В тот день он впервые увидел мертвецов в белых балетных пачках и туфлях с вздернутыми мысками и помпонами. Турки валили валом, и он видел бегущих мужчин в пачках и офицеров, которые стреляли по ним и тоже бежали, и они с британским наблюдателем мчались, пока не запылали легкие и во рту не появился привкус медяков, и тогда они остановились за камнями, а турки все продолжали наступать. Потом он видел то, о чем старался никогда не думать, а потом – еще более ужасные вещи. Вернувшись в Париж, он не мог говорить о них, не мог даже слышать. Он проходил мимо кафе, а там сидел американский поэт с глупым лицом-картошкой, перед ним высилась гора блюдец, и он обсуждал дадаизм с румыном, которого вроде бы звали Тристан Тцара, который всегда носил монокль и вечно страдал от головной боли; дома его ждала жена, которую он снова любил, закончились свары и безумие, он радовался возвращению, и редакция пересылала почту ему на квартиру. И однажды утром он увидел на подносе письмо, ответ на его послание, и, взглянув на почерк, похолодел и попытался спрятать конверт под другой корреспонденцией. Но жена спросила: «От кого оно, милый?» – и так пришел конец тому, что только начиналось.
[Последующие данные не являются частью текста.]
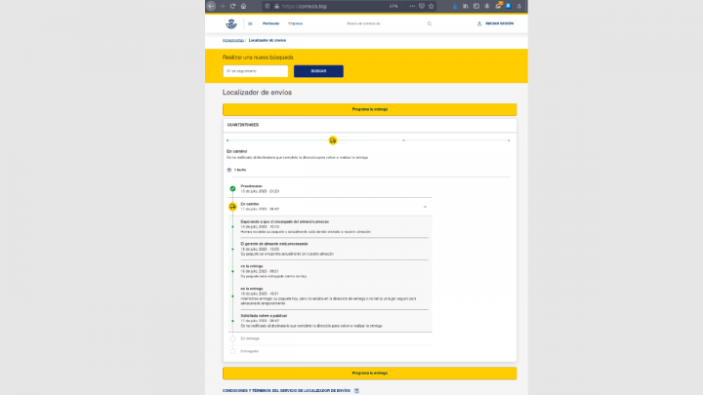Click the tracking number input field
Image resolution: width=703 pixels, height=395 pixels.
255,71
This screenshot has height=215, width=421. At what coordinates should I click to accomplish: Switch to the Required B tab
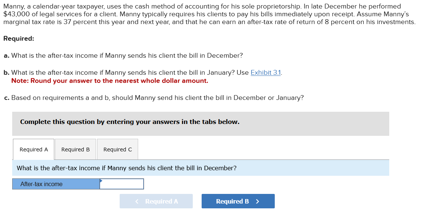[x=75, y=149]
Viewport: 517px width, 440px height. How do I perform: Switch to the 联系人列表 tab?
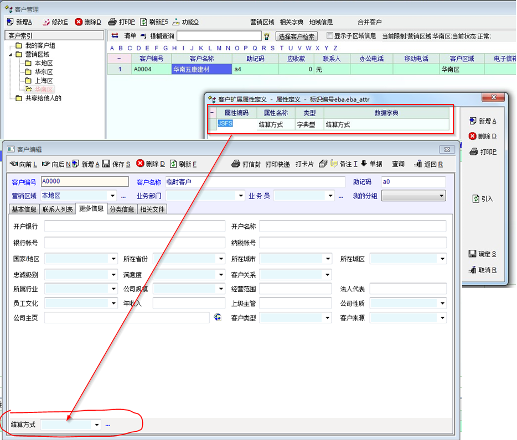[x=58, y=209]
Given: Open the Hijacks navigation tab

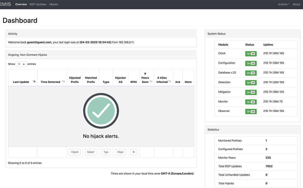Looking at the screenshot, I should [54, 4].
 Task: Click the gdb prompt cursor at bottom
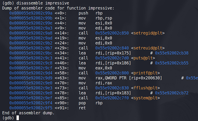[18, 118]
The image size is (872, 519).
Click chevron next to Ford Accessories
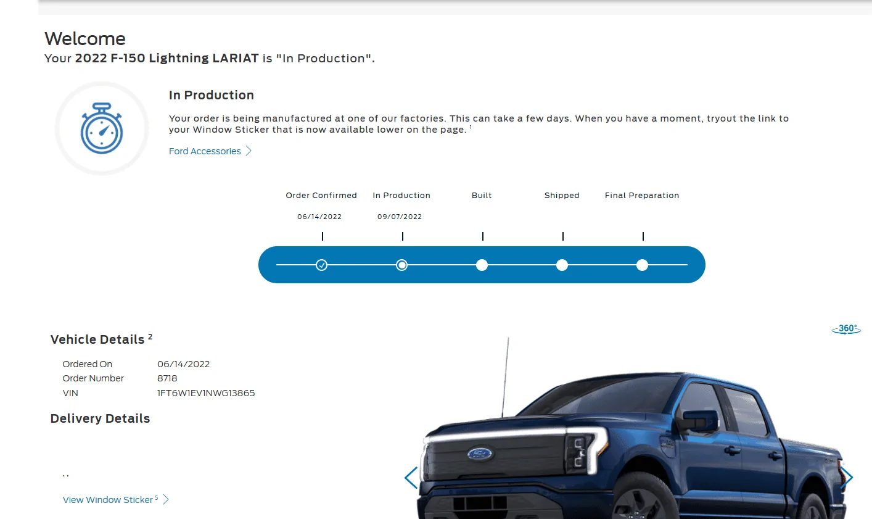[249, 151]

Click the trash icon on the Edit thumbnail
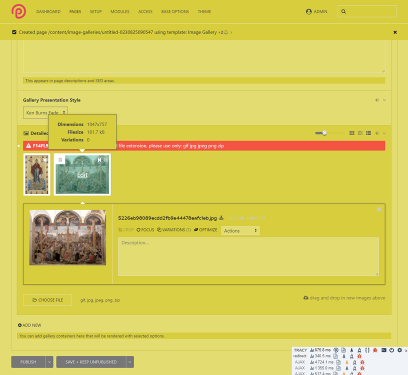pos(60,159)
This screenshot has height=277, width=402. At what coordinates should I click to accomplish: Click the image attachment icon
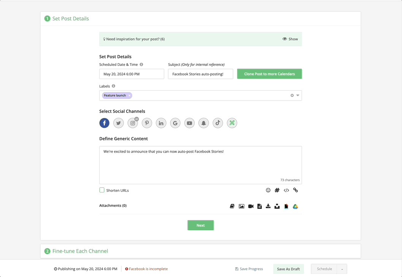click(x=242, y=206)
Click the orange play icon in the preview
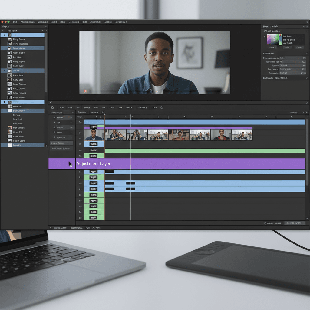This screenshot has height=310, width=310. point(86,91)
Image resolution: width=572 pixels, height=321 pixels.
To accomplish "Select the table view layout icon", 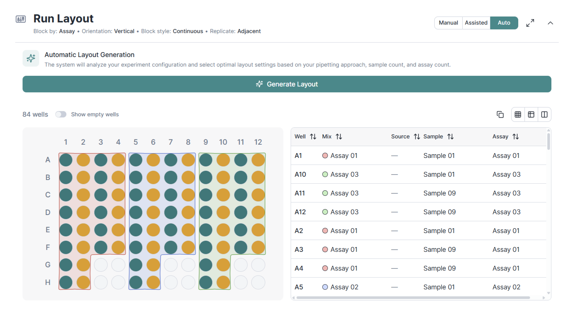I will click(x=531, y=114).
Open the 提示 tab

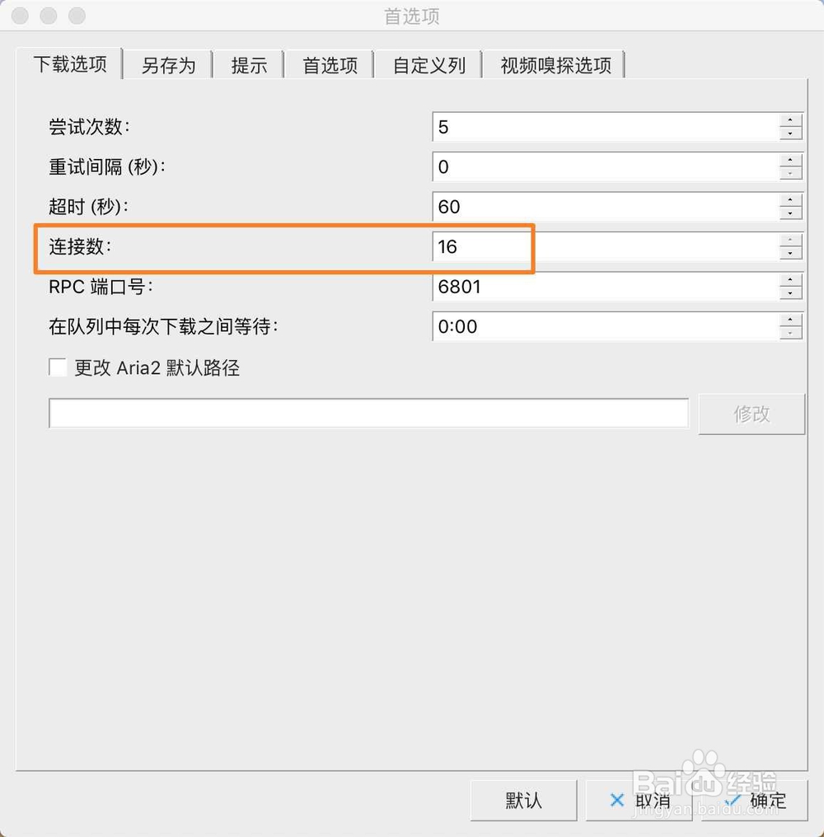click(249, 65)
Он помнил радость, которую испытывал с ними, и помнил ссоры. Они всегда выбирали для ссор лучшие места. И почему они вечно затевали перепалку, когда он чувствовал себя на вершине блаженства? Он никогда не писал об этом – поначалу не хотел никому причинять боль, потом думал, что есть и другие темы. Но он считал, что рано или поздно обязательно об этом напишет. Он столько должен был написать. Он видел, как меняется мир, не только события – хотя и стал свидетелем многих и наблюдал за людьми, – но едва заметные перемены; он помнил, какими были люди в разное время. Он был там, видел все это и должен был об этом написать; но теперь не напишет.
– Как ты себя чувствуешь? – спросила она. Она уже помылась за палаткой.
– Нормально.
– Быть может, поешь?
За ее спиной он увидел Моло со складным столиком и другого мальчишку с тарелками.
– Я хочу работать, – сказал он.
– Съешь немного бульона, он поддержит силы.
– Я умру сегодня, – ответил он. – Силы мне больше не понадобятся.
– Пожалуйста, Гарри, не драматизируй, – попросила она.
– Принюхайся. Гниль поднялась до середины бедра. К черту бульон. Моло, принеси виски с содовой.
– Пожалуйста, съешь бульон, – мягко попросила она.
– Ладно.
Бульон был слишком горячим. Он подождал, пока чашка остынет, а потом выпил его одним глотком, не поперхнувшись.
– Ты добрая женщина, – сказал он. – Не обращай на меня внимания.
Она смотрела на него, и ее лицо словно сошло со страниц «Спур» и «Таун-эн-кантри», разве что немного обрюзгшее от алкоголя, немного подурневшее от распущенности, но «Таун-эн-кантри» никогда не показывали эти упругие груди, и крепкие бедра, и щедрые на легкую ласку руки, и глядя на нее, на ее знакомую, добрую улыбку, он вновь почувствовал приближение смерти. На этот раз – будто дуновение ветерка, от которого мерцает свеча и разгорается пламя.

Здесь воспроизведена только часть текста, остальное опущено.